Alaska law currently allows anyone 19 and older to buy tobacco, although Anchorage took legal steps four months ago to raise the age limit to 21, The Anchorage Daily News reported Wednesday.
Unless the Alaska Legislatures changes state laws, the new federal law will force an update when it goes into effect in late 2020.
A provision in a $1.4 trillion spending bill signed by President Donald Trump on Friday enables the Food and Drug Administration to increase the national tobacco purchase age.
Cheley Grigsby, manager of the Alaska Tobacco Prevention and Control Program in the Alaska Department of Health and Social Services, said there are about nine months before the new age restriction goes into place.

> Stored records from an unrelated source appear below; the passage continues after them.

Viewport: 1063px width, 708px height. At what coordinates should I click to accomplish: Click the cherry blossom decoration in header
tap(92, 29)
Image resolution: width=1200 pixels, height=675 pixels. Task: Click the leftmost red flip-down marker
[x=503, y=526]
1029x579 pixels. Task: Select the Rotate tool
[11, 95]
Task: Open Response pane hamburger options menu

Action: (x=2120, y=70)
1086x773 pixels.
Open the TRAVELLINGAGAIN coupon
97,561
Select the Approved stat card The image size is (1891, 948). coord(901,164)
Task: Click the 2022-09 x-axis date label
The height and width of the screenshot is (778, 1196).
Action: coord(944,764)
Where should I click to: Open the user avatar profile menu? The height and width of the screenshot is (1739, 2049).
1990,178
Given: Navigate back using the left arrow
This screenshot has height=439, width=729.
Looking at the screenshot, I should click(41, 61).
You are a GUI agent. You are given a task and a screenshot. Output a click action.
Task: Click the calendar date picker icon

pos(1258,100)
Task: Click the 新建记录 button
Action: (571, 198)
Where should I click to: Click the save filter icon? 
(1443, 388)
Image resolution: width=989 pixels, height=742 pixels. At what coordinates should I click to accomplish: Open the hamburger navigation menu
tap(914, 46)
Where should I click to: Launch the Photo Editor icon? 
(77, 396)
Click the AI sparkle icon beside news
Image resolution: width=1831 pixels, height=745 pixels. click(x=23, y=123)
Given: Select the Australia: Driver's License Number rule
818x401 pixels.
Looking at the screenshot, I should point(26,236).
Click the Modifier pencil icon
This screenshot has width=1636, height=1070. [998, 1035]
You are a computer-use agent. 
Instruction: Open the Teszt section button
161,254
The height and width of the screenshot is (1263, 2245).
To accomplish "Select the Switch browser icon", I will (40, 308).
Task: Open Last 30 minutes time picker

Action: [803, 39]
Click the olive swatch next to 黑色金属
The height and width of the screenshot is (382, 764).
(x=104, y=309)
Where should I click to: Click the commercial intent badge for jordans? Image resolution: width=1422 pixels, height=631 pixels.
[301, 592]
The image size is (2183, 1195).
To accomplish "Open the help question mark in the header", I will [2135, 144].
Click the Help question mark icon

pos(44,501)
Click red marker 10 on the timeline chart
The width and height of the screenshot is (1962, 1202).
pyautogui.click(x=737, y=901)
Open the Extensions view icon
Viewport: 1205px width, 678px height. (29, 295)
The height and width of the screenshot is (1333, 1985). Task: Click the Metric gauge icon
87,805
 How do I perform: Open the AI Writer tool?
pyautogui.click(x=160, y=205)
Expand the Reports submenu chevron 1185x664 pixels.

The state will have a public awareness campaign including public messages, tobacco retailer education and a review of state law to consider necessary changes, Grigsby said.
Emily Nenon, government relations director for the American Cancer Society in Alaska, said state changes that might be necessary include adjusting rules for operations that test whether stores are following the age limit.
Stores will have an easier time tracking one age limit for both tobacco and alcohol, said Walter Pickett, general manager of the Alaska Commercial Co., rural Alaska’s largest retailer.
Alaska Commercial Co. stores will have registers reprogrammed and receive new reminder calendars to help sales clerks determine who can legally buy tobacco, Pickett said.
Alaska is tied with North Dakota for the 11th-highest smoking rate in the nation, with 19.1% of adults saying they smoke, according to survey results from the federal Centers for Disease Control and Prevention.
Patricia Patterson, owner of Lucky Raven Tobacco in Soldotna, said the change could cause difficulty for business owners.
“I think it’s going to a hurt a bit,” Patterson said.